Immigration officials recently reasserted that they do not have the technology and resources to handle the millions of yearly applications for legal residency in the U.S. According to officials, the U.S. must update its paper-based application process prior to any major immigration legislation overhaul, such as the proposed Guest Worker program.
According to a December 20 report, Richard L. Skinner, Inspector General, Department of Homeland Security, cited an extensive list of setbacks in the department’s attempts to modernize their system. “[The Bureau] lacks the processing capacity, systems integration and project management resources needed to manage a potential increase in workloads,” said Skinner.
Legal immigrants currently in the system already face long waits for green cards. A hundred thousand names submitted to the FBI for required background checks, for example, have been on hold for more than a year.

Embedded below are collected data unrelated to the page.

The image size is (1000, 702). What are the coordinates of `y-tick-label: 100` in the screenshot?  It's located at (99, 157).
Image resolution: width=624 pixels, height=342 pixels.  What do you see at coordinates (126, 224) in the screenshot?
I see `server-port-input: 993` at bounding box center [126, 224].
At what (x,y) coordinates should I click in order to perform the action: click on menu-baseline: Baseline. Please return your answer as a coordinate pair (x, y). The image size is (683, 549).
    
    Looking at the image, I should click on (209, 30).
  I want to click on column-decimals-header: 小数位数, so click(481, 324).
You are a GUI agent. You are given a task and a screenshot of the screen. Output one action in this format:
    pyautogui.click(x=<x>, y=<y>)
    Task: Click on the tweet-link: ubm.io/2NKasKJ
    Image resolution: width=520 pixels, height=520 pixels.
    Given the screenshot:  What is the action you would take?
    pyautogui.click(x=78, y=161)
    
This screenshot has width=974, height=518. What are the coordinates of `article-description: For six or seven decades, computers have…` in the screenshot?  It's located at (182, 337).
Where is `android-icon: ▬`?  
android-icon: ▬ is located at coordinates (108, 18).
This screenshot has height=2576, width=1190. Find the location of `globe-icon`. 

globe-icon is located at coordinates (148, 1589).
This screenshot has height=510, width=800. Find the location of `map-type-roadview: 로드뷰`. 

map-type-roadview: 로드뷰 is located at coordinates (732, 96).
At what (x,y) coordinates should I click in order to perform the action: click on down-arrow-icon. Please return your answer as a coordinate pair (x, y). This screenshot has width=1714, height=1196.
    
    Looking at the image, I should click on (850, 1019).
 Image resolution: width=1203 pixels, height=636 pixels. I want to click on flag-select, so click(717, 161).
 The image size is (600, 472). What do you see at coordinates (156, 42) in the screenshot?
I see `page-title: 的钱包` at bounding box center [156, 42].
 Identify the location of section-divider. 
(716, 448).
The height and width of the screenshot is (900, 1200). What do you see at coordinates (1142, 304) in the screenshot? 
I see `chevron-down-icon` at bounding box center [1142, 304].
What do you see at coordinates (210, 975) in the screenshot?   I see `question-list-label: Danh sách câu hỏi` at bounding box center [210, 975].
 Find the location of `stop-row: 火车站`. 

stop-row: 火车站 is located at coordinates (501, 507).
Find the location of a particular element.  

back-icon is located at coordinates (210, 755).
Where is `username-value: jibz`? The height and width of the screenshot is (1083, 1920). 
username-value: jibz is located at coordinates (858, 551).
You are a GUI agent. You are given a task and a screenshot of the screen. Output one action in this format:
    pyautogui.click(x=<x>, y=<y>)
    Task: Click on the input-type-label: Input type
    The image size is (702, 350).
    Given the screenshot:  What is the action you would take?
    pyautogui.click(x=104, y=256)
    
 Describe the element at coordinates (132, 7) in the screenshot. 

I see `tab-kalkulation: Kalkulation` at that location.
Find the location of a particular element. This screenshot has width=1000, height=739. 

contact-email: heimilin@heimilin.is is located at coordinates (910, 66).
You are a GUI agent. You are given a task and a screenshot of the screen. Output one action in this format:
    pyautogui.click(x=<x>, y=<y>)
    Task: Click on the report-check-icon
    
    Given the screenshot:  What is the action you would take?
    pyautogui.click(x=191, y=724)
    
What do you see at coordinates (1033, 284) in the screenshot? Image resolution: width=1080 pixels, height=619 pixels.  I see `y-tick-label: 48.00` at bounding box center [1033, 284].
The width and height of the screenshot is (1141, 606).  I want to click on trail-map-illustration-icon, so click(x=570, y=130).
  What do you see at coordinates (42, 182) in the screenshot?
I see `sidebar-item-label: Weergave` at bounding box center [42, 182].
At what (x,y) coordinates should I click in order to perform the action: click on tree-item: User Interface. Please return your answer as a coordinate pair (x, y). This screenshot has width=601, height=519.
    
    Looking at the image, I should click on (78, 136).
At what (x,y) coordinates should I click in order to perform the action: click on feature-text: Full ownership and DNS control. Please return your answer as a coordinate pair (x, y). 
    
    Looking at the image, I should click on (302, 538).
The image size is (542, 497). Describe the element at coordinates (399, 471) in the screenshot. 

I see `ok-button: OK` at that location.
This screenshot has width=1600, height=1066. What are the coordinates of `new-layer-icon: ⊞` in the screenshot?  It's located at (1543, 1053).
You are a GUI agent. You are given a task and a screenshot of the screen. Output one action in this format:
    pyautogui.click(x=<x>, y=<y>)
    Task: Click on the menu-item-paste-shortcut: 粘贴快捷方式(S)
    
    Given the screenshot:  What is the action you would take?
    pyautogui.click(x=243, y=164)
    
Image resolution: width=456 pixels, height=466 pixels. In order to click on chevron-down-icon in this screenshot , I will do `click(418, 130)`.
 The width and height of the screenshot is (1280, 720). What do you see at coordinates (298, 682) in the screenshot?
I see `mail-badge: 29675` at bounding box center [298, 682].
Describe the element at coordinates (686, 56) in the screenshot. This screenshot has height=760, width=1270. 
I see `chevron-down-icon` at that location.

In addition, auditors report that, as of July 2006, immigration officials have misplaced 110,000 application files.
Jonathan Scharfen, Deputy Director for the USCIS, admits that there is much work that needs to be done. “We acknowledge that we still have a great deal to do,” said Scharfen. He went on to note that this re-engineering process is a high priority for the USCIS.
But the solution, according to immigration advocates, involves more than just placing a high priority on the issue. “Congress needs to step up and provide the funding to ensure that USCIS is able to build a functioning infrastructure, regardless of the fate of immigration reform,” said Crystal Williams, Deputy Director of Programs for the American Immigration Lawyers Association.
There is currently $47 million earmarked for this technology overhaul; however, the funds were withheld by Congress until they receive a final plan from Michael Chertoff, Secretary of the Department of Homeland Security.